夢洲を脱炭素技術の実証拠点に 関西経済同友会が提言
関西経済同友会は4月7日、脱炭素技術の実装に向けた具体的な提言を発表しました。この提言では、大阪・関西万博が開催された大阪市の人工島・夢洲を「カーボンニュートラルアイランド」として明確に位置付けることを提案しています。特に、万博会期中に注目を集めた先進技術であるe―メタン(合成メタン)やペロブスカイト太陽電池の導入を積極的に推進するよう求めています。
IR開業とエネルギー需要への対応
夢洲では、2030年秋を目処にカジノを含む統合型リゾート施設(IR)の開業が計画されています。さらに、隣接する万博会場跡地では、大規模なエンターテインメント施設の構想が今後具体化していく見通しです。これらの施設の稼働に伴い、大量のエネルギー消費が見込まれることから、関西地域が強みを持つ脱炭素技術の活用が不可欠であると指摘しています。
同友会は、夢洲での脱炭素技術の実装が、単なる環境対策にとどまらず、国内外に向けた強力な情報発信の機会になると強調しました。これにより、関西の技術力をアピールし、新たなビジネスチャンスを創出できる可能性があると述べています。
消費者への価値伝達と体験型イベントの重要性
提言では、脱炭素社会の実現に向けて、消費者が実際にその価値を実感できる取り組みの重要性も明記されています。具体的には、万博で展示された海洋保全をテーマにした「ブルーオーシャン・ドーム」や、ガス技術を楽しく学べる「ガスパビリオン おばけワンダーランド」を例に挙げ、企業に対して体験型のイベントを継続的に展開するよう呼びかけています。

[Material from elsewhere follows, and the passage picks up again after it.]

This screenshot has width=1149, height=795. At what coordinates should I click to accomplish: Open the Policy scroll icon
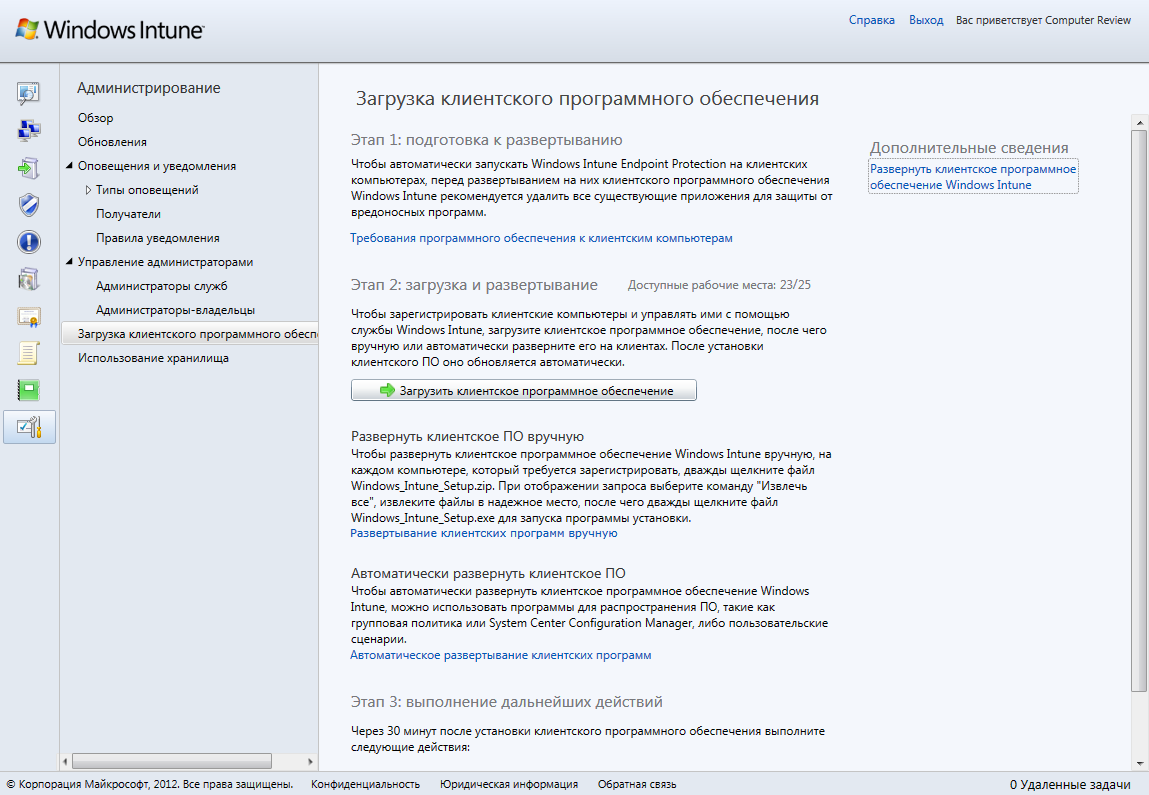click(x=29, y=353)

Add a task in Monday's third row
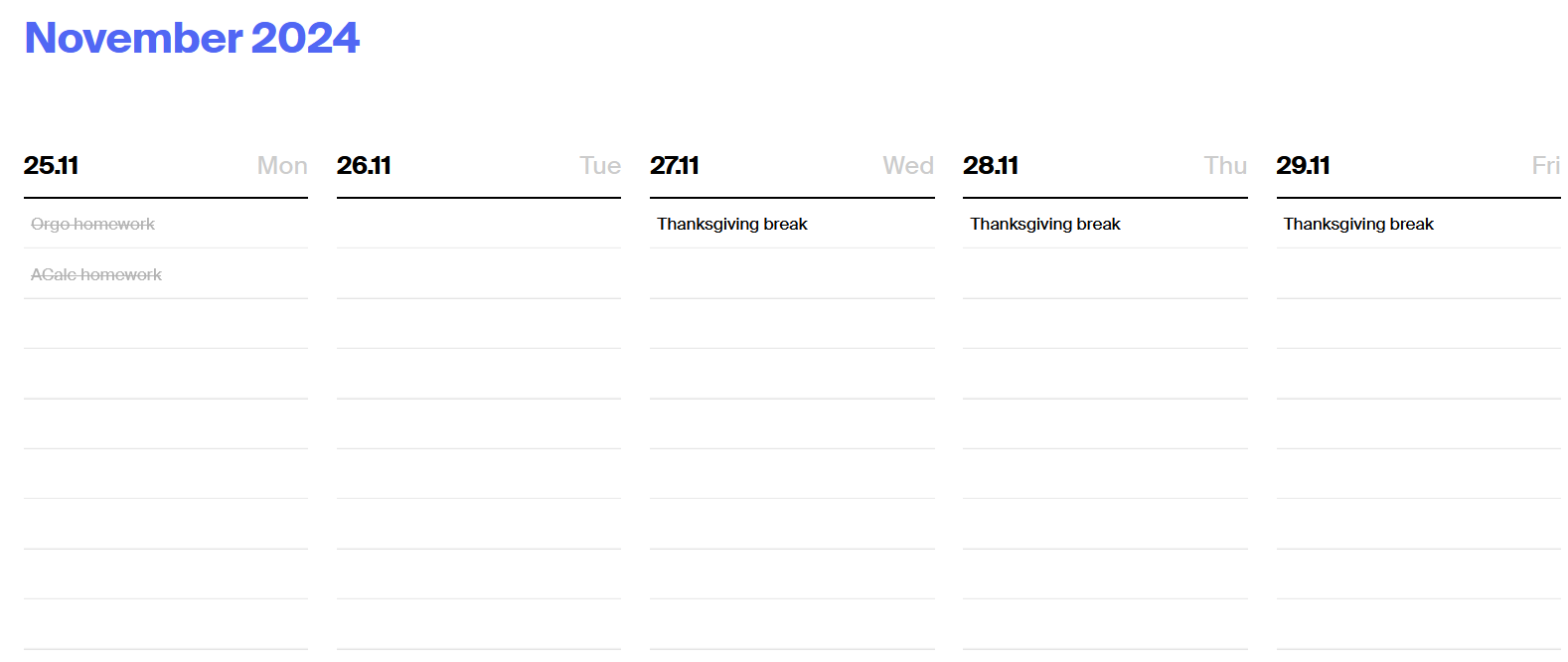[x=166, y=324]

これらの取り組みを通じて、一般市民や来訪者に対して、脱炭素技術のメリットや面白さを直接伝えることで、環境意識の向上と技術普及を促進できるとしています。また、持続可能な社会づくりへの参加意識を高める効果も期待されると付け加えました。
関西経済同友会は、今回の提言を踏まえ、行政や企業との連携を強化し、夢洲を脱炭素技術の国際的なモデル地区として発展させることを目指しています。今後も、具体的な施策の検討と実施に向けた議論を進めていく方針です。